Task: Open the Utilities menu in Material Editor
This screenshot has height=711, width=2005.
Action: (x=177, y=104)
...
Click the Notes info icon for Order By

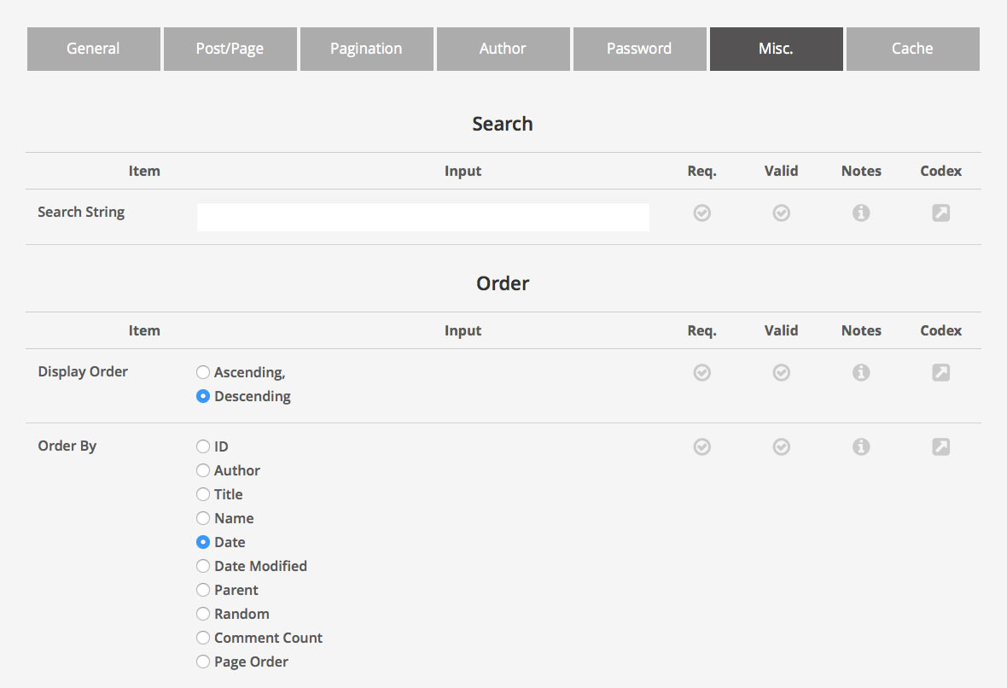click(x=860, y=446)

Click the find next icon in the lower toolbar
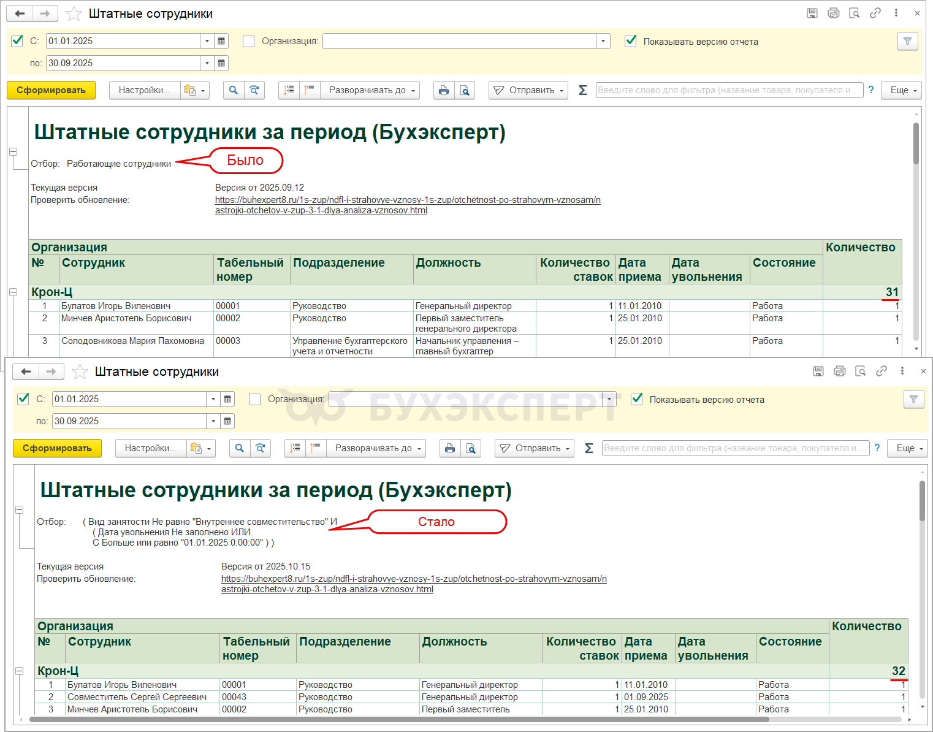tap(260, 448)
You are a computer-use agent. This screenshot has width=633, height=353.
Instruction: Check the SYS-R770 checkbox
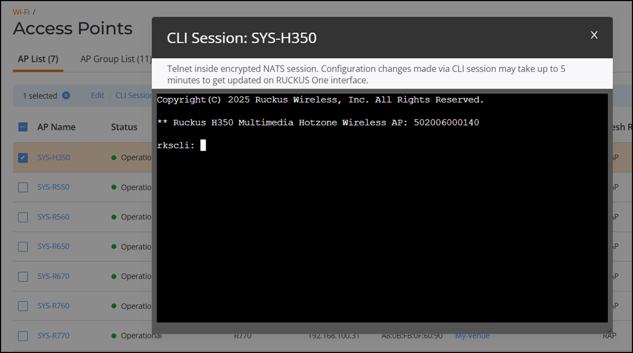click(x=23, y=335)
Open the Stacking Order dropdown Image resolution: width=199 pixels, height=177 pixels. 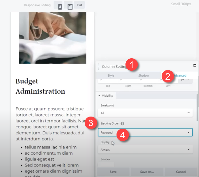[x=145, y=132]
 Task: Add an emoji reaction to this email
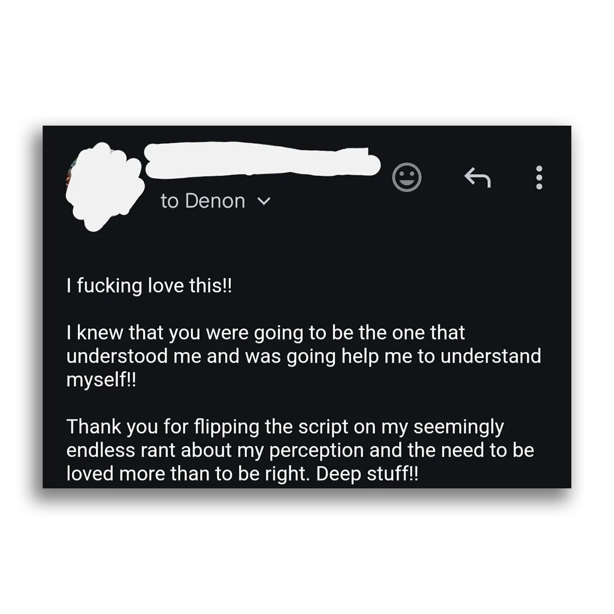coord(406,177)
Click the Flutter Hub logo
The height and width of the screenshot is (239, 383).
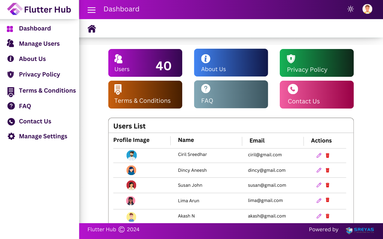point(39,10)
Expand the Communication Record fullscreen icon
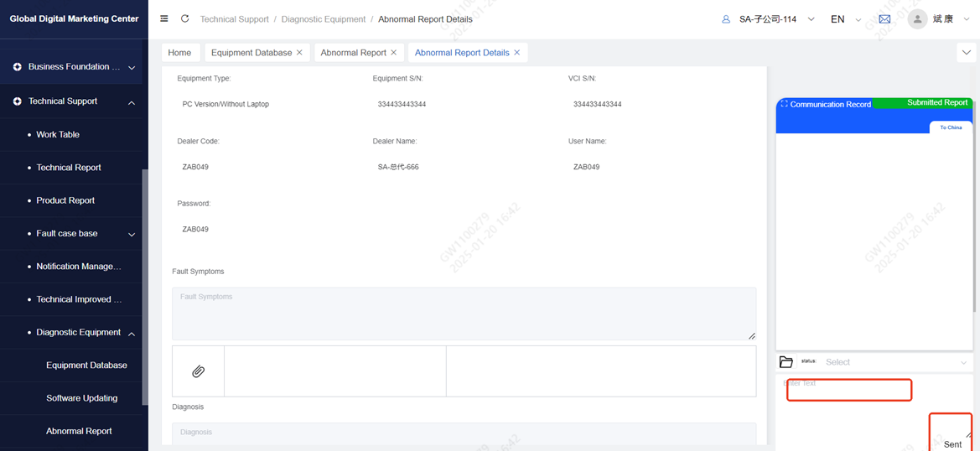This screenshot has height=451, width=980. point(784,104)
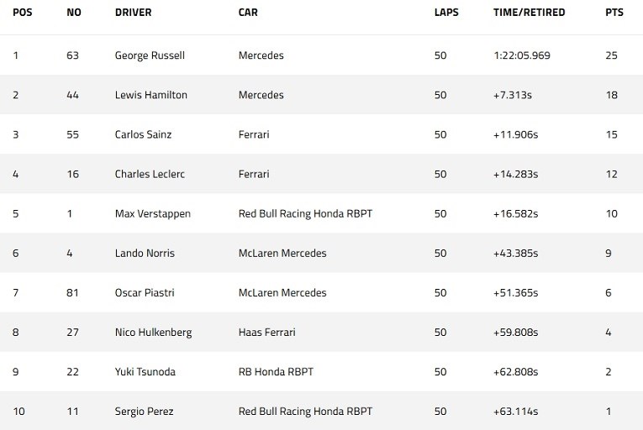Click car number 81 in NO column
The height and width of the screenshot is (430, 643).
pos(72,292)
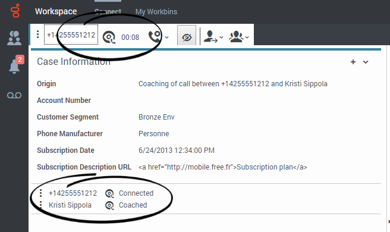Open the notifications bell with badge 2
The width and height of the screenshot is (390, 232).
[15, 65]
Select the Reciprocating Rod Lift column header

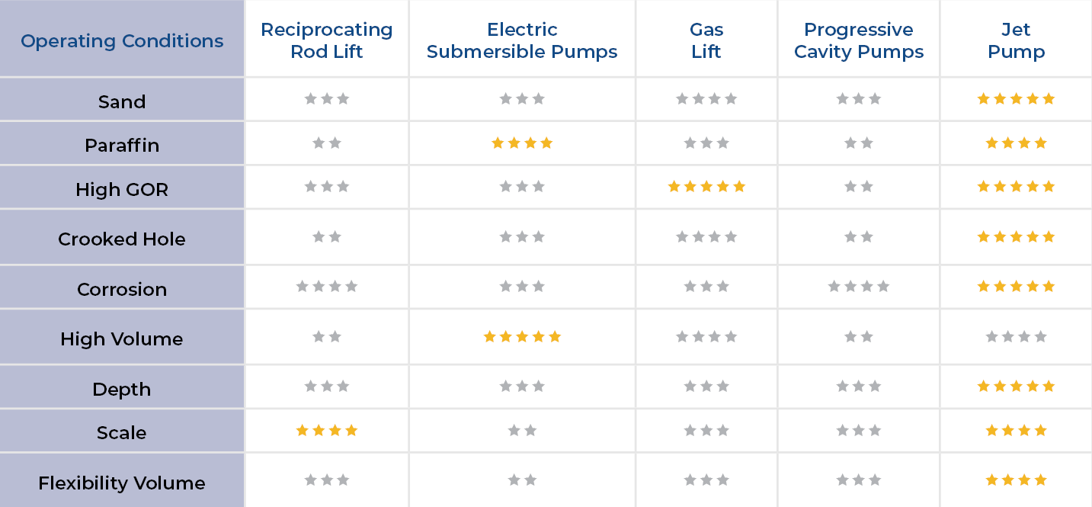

**Goal of the exercise:**
Scale the items from the line containing "Task: Open the" through the line containing "Action: (x=177, y=104)", both included. Write those lines out again with every word kept, but multiply each coordinate in the answers by 0.3 and round to whole numbers, with halves rounding up.

**Task solution:**
Task: Open the Utilities menu in Material Editor
This screenshot has height=711, width=2005.
Action: (x=53, y=31)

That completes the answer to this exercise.